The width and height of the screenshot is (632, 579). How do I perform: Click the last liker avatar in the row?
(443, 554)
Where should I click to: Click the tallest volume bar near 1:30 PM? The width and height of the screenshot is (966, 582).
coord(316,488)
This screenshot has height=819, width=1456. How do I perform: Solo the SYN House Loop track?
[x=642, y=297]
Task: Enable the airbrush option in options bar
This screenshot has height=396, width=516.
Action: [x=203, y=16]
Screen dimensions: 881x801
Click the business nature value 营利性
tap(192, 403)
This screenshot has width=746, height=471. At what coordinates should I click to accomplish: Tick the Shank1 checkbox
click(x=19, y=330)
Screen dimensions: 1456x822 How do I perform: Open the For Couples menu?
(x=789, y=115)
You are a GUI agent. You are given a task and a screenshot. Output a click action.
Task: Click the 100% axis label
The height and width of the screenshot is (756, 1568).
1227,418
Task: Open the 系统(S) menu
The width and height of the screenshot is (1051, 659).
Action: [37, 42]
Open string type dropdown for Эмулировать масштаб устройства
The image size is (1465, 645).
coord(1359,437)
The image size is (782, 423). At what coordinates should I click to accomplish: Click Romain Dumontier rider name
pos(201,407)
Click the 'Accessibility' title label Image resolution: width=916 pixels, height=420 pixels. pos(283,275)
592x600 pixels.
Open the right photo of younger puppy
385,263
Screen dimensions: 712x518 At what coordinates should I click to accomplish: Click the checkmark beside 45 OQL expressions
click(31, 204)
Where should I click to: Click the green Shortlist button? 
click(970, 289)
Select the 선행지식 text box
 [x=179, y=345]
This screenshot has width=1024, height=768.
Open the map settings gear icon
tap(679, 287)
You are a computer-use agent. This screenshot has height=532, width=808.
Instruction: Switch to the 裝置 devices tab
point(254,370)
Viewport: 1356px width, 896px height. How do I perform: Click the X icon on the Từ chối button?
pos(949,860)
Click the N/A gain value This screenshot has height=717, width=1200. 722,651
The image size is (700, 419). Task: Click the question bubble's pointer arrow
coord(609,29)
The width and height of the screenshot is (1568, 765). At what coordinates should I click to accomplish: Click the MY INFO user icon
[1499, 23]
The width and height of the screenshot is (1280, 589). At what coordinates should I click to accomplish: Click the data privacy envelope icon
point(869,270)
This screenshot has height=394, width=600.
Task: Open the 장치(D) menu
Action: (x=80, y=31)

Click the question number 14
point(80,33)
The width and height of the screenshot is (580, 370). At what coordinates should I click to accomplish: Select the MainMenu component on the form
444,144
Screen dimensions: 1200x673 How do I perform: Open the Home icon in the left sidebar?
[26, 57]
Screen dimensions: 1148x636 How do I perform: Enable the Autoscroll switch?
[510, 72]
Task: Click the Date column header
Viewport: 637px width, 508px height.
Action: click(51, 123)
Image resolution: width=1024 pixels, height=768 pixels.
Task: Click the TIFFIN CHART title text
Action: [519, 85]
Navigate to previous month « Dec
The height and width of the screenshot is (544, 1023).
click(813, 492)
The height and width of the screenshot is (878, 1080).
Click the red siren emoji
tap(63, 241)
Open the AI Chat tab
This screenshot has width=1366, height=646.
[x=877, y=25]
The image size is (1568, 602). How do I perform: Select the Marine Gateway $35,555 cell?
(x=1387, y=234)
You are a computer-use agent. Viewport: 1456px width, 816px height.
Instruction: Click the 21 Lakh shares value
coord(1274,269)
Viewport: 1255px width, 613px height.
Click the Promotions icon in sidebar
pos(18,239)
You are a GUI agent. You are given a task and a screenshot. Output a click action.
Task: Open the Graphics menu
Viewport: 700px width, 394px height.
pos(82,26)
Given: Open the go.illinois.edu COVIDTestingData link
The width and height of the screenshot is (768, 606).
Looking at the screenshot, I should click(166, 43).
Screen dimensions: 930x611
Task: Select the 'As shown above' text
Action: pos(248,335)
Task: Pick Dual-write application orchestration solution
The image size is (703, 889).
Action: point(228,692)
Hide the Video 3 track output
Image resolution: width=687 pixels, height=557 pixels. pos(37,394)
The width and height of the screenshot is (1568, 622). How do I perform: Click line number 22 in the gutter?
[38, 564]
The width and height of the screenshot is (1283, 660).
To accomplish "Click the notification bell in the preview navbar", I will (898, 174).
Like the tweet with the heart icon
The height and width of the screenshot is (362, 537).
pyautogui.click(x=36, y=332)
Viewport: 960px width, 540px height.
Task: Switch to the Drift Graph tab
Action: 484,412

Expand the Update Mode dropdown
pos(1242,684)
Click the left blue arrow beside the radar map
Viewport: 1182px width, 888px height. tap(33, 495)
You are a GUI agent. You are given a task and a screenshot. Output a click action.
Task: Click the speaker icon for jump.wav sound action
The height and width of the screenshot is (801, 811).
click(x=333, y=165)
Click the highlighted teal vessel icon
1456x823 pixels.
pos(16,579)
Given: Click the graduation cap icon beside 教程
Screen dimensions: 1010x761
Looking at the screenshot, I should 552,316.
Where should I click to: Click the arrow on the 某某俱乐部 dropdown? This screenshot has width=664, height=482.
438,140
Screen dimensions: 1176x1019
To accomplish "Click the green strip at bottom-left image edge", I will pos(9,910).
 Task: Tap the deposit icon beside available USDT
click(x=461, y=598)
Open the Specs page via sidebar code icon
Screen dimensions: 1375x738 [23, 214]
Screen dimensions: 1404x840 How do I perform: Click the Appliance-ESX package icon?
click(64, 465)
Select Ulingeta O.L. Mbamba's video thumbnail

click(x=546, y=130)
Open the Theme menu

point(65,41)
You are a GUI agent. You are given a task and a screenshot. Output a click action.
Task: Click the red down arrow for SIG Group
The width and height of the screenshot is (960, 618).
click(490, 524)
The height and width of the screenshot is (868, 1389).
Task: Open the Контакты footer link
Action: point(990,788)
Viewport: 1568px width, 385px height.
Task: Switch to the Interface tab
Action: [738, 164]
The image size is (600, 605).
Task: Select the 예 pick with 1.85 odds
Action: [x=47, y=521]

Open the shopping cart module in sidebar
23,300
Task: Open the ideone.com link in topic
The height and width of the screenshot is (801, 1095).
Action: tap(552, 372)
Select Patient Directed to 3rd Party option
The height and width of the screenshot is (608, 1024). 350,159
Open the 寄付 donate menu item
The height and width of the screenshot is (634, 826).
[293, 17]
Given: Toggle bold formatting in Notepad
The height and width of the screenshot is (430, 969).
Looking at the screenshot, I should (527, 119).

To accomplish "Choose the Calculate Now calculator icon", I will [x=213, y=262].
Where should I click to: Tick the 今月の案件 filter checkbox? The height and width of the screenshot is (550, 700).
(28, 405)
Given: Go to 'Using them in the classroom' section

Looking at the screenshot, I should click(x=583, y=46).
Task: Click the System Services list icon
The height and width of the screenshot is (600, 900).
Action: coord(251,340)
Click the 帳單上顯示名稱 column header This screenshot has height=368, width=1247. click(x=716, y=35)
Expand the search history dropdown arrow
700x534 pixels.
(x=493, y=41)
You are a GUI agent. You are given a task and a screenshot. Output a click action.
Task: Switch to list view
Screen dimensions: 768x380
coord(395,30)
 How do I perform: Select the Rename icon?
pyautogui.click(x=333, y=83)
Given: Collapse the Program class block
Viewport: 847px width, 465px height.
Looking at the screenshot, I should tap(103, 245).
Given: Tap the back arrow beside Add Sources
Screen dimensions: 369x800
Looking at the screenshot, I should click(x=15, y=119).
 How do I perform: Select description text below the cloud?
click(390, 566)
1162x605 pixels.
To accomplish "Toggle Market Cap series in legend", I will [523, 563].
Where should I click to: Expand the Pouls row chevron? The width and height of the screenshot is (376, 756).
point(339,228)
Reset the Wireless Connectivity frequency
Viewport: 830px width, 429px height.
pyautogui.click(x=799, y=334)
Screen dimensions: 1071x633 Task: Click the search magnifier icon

--

## WORK REQUEST
Starting at the first line and ending at the last, restate the material word for word.

## SOLUTION
The width and height of the screenshot is (632, 579). How do I perform: Click the last liker avatar in the row?
(443, 554)
Where should I click to: Click the tallest volume bar near 1:30 PM? The width and height of the screenshot is (966, 582).
coord(316,488)
This screenshot has height=819, width=1456. How do I perform: Solo the SYN House Loop track?
[x=642, y=297]
Task: Enable the airbrush option in options bar
This screenshot has height=396, width=516.
Action: [x=203, y=16]
Screen dimensions: 881x801
Click the business nature value 营利性
tap(192, 403)
This screenshot has width=746, height=471. At what coordinates should I click to accomplish: Tick the Shank1 checkbox
click(x=19, y=330)
Screen dimensions: 1456x822 How do I perform: Open the For Couples menu?
(x=789, y=115)
You are a GUI agent. You are given a task and a screenshot. Output a click action.
Task: Click the 100% axis label
The height and width of the screenshot is (756, 1568).
1227,418
Task: Open the 系统(S) menu
The width and height of the screenshot is (1051, 659).
Action: [37, 42]
Open string type dropdown for Эмулировать масштаб устройства
The image size is (1465, 645).
coord(1359,437)
The image size is (782, 423). At what coordinates should I click to accomplish: Click Romain Dumontier rider name
pos(201,407)
Click the 'Accessibility' title label Image resolution: width=916 pixels, height=420 pixels. pos(283,275)
592x600 pixels.
Open the right photo of younger puppy
385,263
Screen dimensions: 712x518 At what coordinates should I click to accomplish: Click the checkmark beside 45 OQL expressions
click(31, 204)
Where should I click to: Click the green Shortlist button? 
click(970, 289)
Select the 선행지식 text box
 [x=179, y=345]
This screenshot has width=1024, height=768.
Open the map settings gear icon
tap(679, 287)
You are a computer-use agent. This screenshot has height=532, width=808.
Instruction: Switch to the 裝置 devices tab
point(254,370)
Viewport: 1356px width, 896px height. How do I perform: Click the X icon on the Từ chối button?
pos(949,860)
Click the N/A gain value This screenshot has height=717, width=1200. 722,651
The image size is (700, 419). Task: Click the question bubble's pointer arrow
coord(609,29)
The width and height of the screenshot is (1568, 765). At what coordinates should I click to accomplish: Click the MY INFO user icon
[1499, 23]
The width and height of the screenshot is (1280, 589). At what coordinates should I click to accomplish: Click the data privacy envelope icon
point(869,270)
This screenshot has height=394, width=600.
Task: Open the 장치(D) menu
Action: (x=80, y=31)

Click the question number 14
point(80,33)
The width and height of the screenshot is (580, 370). At what coordinates should I click to accomplish: Select the MainMenu component on the form
444,144
Screen dimensions: 1200x673 How do I perform: Open the Home icon in the left sidebar?
[26, 57]
Screen dimensions: 1148x636 How do I perform: Enable the Autoscroll switch?
[510, 72]
Task: Click the Date column header
Viewport: 637px width, 508px height.
Action: click(51, 123)
Image resolution: width=1024 pixels, height=768 pixels.
Task: Click the TIFFIN CHART title text
Action: [519, 85]
Navigate to previous month « Dec
The height and width of the screenshot is (544, 1023).
click(813, 492)
The height and width of the screenshot is (878, 1080).
Click the red siren emoji
tap(63, 241)
Open the AI Chat tab
This screenshot has width=1366, height=646.
[x=877, y=25]
The image size is (1568, 602). How do I perform: Select the Marine Gateway $35,555 cell?
(x=1387, y=234)
You are a computer-use agent. Viewport: 1456px width, 816px height.
Instruction: Click the 21 Lakh shares value
coord(1274,269)
Viewport: 1255px width, 613px height.
Click the Promotions icon in sidebar
pos(18,239)
You are a GUI agent. You are given a task and a screenshot. Output a click action.
Task: Open the Graphics menu
Viewport: 700px width, 394px height.
pos(82,26)
Given: Open the go.illinois.edu COVIDTestingData link
The width and height of the screenshot is (768, 606).
Looking at the screenshot, I should click(166, 43).
Screen dimensions: 930x611
Task: Select the 'As shown above' text
Action: pos(248,335)
Task: Pick Dual-write application orchestration solution
The image size is (703, 889).
Action: point(228,692)
Hide the Video 3 track output
Image resolution: width=687 pixels, height=557 pixels. pos(37,394)
The width and height of the screenshot is (1568, 622). How do I perform: Click line number 22 in the gutter?
[38, 564]
The width and height of the screenshot is (1283, 660).
To accomplish "Click the notification bell in the preview navbar", I will (898, 174).
Like the tweet with the heart icon
The height and width of the screenshot is (362, 537).
pyautogui.click(x=36, y=332)
Viewport: 960px width, 540px height.
Task: Switch to the Drift Graph tab
Action: 484,412

Expand the Update Mode dropdown
pos(1242,684)
Click the left blue arrow beside the radar map
Viewport: 1182px width, 888px height. tap(33, 495)
You are a GUI agent. You are given a task and a screenshot. Output a click action.
Task: Click the speaker icon for jump.wav sound action
The height and width of the screenshot is (801, 811).
click(x=333, y=165)
Click the highlighted teal vessel icon
1456x823 pixels.
pos(16,579)
Given: Click the graduation cap icon beside 教程
Screen dimensions: 1010x761
Looking at the screenshot, I should 552,316.
Where should I click to: Click the arrow on the 某某俱乐部 dropdown? This screenshot has width=664, height=482.
438,140
Screen dimensions: 1176x1019
To accomplish "Click the green strip at bottom-left image edge", I will pos(9,910).
 Task: Tap the deposit icon beside available USDT
click(x=461, y=598)
Open the Specs page via sidebar code icon
Screen dimensions: 1375x738 [23, 214]
Screen dimensions: 1404x840 How do I perform: Click the Appliance-ESX package icon?
click(64, 465)
Select Ulingeta O.L. Mbamba's video thumbnail

click(x=546, y=130)
Open the Theme menu

point(65,41)
You are a GUI agent. You are given a task and a screenshot. Output a click action.
Task: Click the red down arrow for SIG Group
The width and height of the screenshot is (960, 618).
click(490, 524)
The height and width of the screenshot is (868, 1389).
Task: Open the Контакты footer link
Action: point(990,788)
Viewport: 1568px width, 385px height.
Task: Switch to the Interface tab
Action: [738, 164]
The image size is (600, 605).
Task: Select the 예 pick with 1.85 odds
Action: [x=47, y=521]

Open the shopping cart module in sidebar
23,300
Task: Open the ideone.com link in topic
The height and width of the screenshot is (801, 1095).
Action: tap(552, 372)
Select Patient Directed to 3rd Party option
The height and width of the screenshot is (608, 1024). 350,159
Open the 寄付 donate menu item
The height and width of the screenshot is (634, 826).
[293, 17]
Given: Toggle bold formatting in Notepad
The height and width of the screenshot is (430, 969).
Looking at the screenshot, I should (527, 119).

To accomplish "Choose the Calculate Now calculator icon", I will [x=213, y=262].
Where should I click to: Tick the 今月の案件 filter checkbox? The height and width of the screenshot is (550, 700).
(28, 405)
Given: Go to 'Using them in the classroom' section

Looking at the screenshot, I should click(x=583, y=46).
Task: Click the System Services list icon
The height and width of the screenshot is (600, 900).
Action: coord(251,340)
Click the 帳單上顯示名稱 column header This screenshot has height=368, width=1247. click(x=716, y=35)
Expand the search history dropdown arrow
700x534 pixels.
(x=493, y=41)
You are a GUI agent. You are given a task and a screenshot. Output a click action.
Task: Switch to list view
Screen dimensions: 768x380
coord(395,30)
 How do I perform: Select the Rename icon?
pyautogui.click(x=333, y=83)
Given: Collapse the Program class block
Viewport: 847px width, 465px height.
Looking at the screenshot, I should tap(103, 245).
Given: Tap the back arrow beside Add Sources
Screen dimensions: 369x800
Looking at the screenshot, I should click(x=15, y=119).
 How do I perform: Select description text below the cloud?
click(390, 566)
1162x605 pixels.
To accomplish "Toggle Market Cap series in legend", I will [523, 563].
Where should I click to: Expand the Pouls row chevron? The width and height of the screenshot is (376, 756).
point(339,228)
Reset the Wireless Connectivity frequency
Viewport: 830px width, 429px height.
pyautogui.click(x=799, y=334)
Screen dimensions: 1071x633 Task: Click the search magnifier icon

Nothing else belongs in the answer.